Theoretical interpretation of 2D-ISRS signals in the harmonic model. (a) Double-sided Feynman diagrams describing the contributions to the signal. (b) Different energy landscapes along the vibrational coordinate ${\mathrm{Q}}_i$ probed by the actinic pulse (left panel) and Raman and probe pair (right panel). In the harmonic model, even if three electronic energy potentials are involved, three different displacements among them have to be considered, since $d_1$ can be different from $d_3$, due to the relaxation of the molecule out of the FC region. (c) Simulation of the linearly displaced harmonic model for a two-mode system ${\omega }_h=730{\mathrm{cm}}^{-1}$ and ${\omega }_l=250{\mathrm{cm}}^{-1}$ considering three different choices of the displacement set, in which two of the six parameters are set equal to zero. For each panel, the two nondisplaced coordinates are indicated in gray by the color scheme on top. The left panel shows diagonal peaks obtained for $d_2^h$, $d_2^l=0$ and the other parameters different from zero; the central panel shows two cross peaks at ${\mathrm{\Omega }}_1=\pm {\omega }_l$, ${\mathrm{\Omega }}_2={\omega }_h$ obtained by switching off $d_1^h$ and $d_3^l$; in the right panel, the only vanishing displacements are $d_2^l$ and $d_3^h$, which lead to a diagonal peak at ${\omega }_l$ and two combination bands at ${\mathrm{\Omega }}_1={\omega }_h\pm {\omega }_l$ and ${\mathrm{\Omega }}_2={\omega }_l$. Red (blue) horizontal and vertical lines highlight the ${\omega }_l$ (${\omega }_h$) frequency.

Figure 5

Effect of mode mixing in 2D-ISRS for a harmonic model.
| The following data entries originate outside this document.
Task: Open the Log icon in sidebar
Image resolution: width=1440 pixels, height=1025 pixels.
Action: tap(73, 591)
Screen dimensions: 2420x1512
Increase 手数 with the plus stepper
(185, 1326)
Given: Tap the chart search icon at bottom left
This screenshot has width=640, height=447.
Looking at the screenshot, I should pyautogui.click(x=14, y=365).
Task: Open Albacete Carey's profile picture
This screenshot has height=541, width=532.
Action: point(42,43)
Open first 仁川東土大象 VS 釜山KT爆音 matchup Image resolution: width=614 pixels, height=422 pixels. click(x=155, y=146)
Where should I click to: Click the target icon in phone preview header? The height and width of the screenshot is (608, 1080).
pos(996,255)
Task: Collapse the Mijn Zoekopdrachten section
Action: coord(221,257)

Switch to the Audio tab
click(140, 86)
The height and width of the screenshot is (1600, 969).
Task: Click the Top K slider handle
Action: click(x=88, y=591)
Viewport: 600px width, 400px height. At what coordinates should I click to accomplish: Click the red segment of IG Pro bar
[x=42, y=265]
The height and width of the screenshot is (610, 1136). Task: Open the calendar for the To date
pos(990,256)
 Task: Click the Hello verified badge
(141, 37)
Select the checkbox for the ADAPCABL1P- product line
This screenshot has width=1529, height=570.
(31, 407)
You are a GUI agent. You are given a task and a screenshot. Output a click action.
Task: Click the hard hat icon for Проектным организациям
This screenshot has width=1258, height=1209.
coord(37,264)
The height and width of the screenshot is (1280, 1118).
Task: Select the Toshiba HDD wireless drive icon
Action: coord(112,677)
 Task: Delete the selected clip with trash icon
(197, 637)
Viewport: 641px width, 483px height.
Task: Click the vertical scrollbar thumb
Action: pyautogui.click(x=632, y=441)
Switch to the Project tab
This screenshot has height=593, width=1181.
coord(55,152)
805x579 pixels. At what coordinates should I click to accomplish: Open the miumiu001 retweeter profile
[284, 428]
The experimental spectra of GFP (a) are compared with the fit (b) obtained by considering the modes at 80, 822, 888, and $1147{\mathrm{cm}}^{-1}$, which are those relevant for the off-diagonal peaks at ${\mathrm{\Omega }}_1={\mathrm{\Omega }}_2-2294{\mathrm{cm}}^{-1}$. These features, not captured by the LDHO model, are explained by a Duschinsky rotation of ${\mathrm{\Theta }}_{\mathrm{D}}=90°$ between the 1147- and $80\text{−}{\mathrm{cm}}^{-1}$ modes, and they are highlighted by the rainbow color bar in the experimental map. The gray scale has been used for the peaks not relevant for these processes and already assigned by the LDHO model. In the bottom panels, the effect of the Duschinsky rotation is dissected by considering the minimal scenario of a single mode ($1147{\mathrm{cm}}^{-1}$), coupled to a nondisplaced low-frequency mode ($80{\mathrm{cm}}^{-1}$) and detected on a “spectator” mode ($822{\mathrm{cm}}^{-1}$). For ${\mathrm{\Theta }}_{\mathrm{D}}=0°$ (a,b), the system is described by a linearly displaced harmonic model, and a displacement $d_2^{1147}\ne 0$ causes the combination bands involving this mode and its overtones. The blue and cyan arrows indicate the position of combination bands associated with $1147{\mathrm{cm}}^{-1}$ and $2\times 1147{\mathrm{cm}}^{-1}$, respectively. (c,d) In the presence of a Duschinsky rotation ${\mathrm{\Theta }}_{\mathrm{D}}=90°$ between the projections of ${\mathrm{S}}_1$ and ${\mathrm{S}}_n$ along the normal coordinates of the 1147- and $80\text{−}{\mathrm{cm}}^{-1}$ modes, the combination band associated with the fundamental of the $1147{\mathrm{cm}}^{-1}$ is suppressed.